Monday, June 23, 2008

The Lost


I just finished reading Daniel Mendelsohn's book, The Lost: A Search for Six of Six Million. It really rekindled my interest in my own family's history, my roots, and the stories behind the people.

I've always been the one to sit through Grandpa's stories of hiding during World War II, getting married to my Grandma during air raids, and finding her alive in Dachau after the war. After the camp was liberated she had worked as a translator for the Dachau War Crimes Tribunal for a few years before returning to Budapest. I guess I heard the stories so many times and they sort of became common-place. But as I read The Lost, I was really inspired by how the story of one family describes what happened in a larger scale during the Holocaust. My Grandma's story is definitely not as horrific as some other survival stories, but nevertheless, it is a Holocaust story. In 1947 she wrote down what she had heard and witnessed during the tribunals and I am thinking about translating it into English and maybe sending it to Yad Vashem and the Holocaust Museum in D.C.

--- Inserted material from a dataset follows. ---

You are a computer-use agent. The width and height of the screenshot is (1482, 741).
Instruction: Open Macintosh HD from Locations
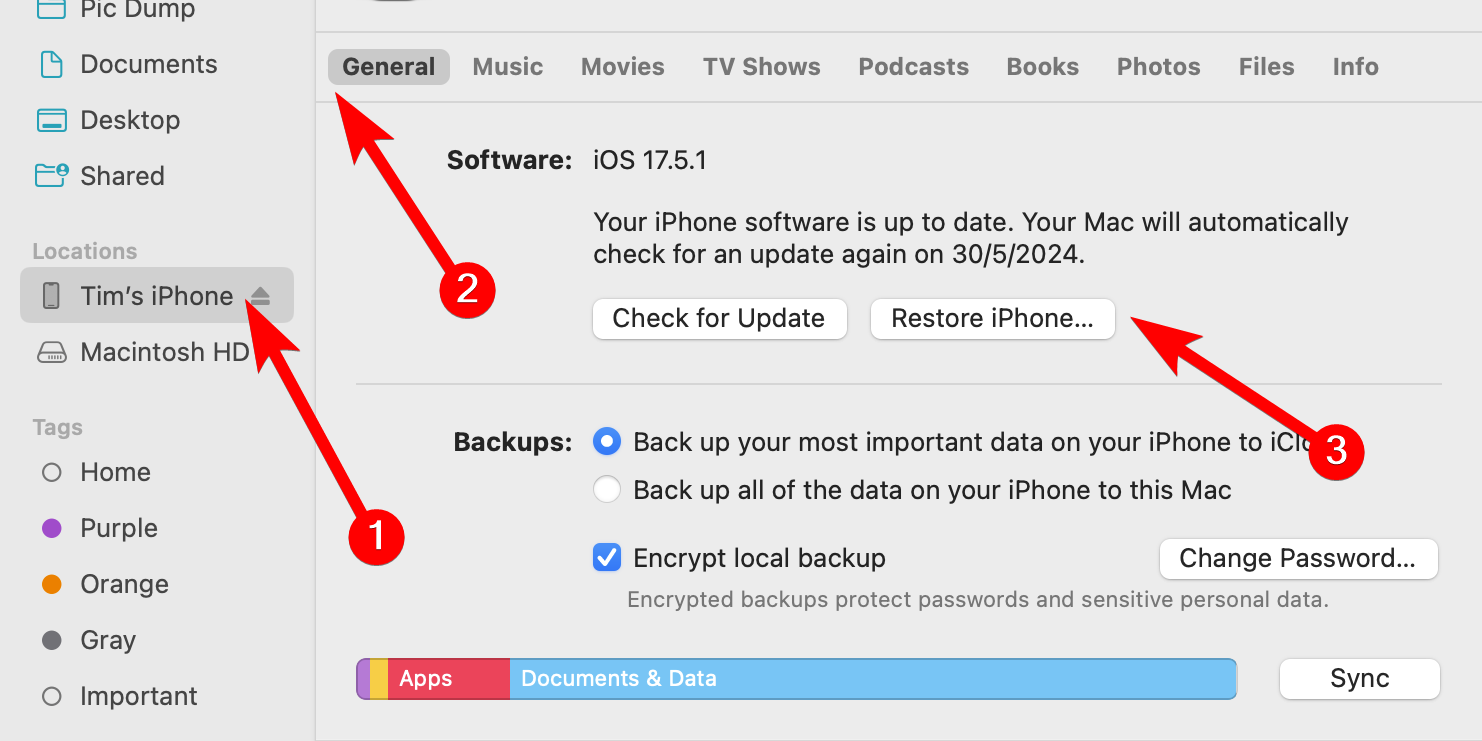coord(163,351)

So, since I just finished the book yesterday, I did a little Google search today and actually found a picture of Grandma at the tribunals! I have seen pictures of her there, but this is a new one. First I wasn't sure if it was her, but my Mom confirmed it. She looks really young - she was probably younger than me when the picture was taken during the trial of the Malmedy Masacre. That's her, in the glasses, looking up at the American soldier in front of her.

I have to take a moment and acknowledge how weird it is that sitting in front of a computer in 2008, I found a picture of my Grandma on the Internet, taken during 1945-46, in Dachau, where she was a Holocaust survivor. Mind-boggling, really. She died when my Mom was young and I never got to meet her, but I have to wonder what she would think of this. Would she find it pretty cool? Or would she think that somehow her experience has been trivialized into a Google Search?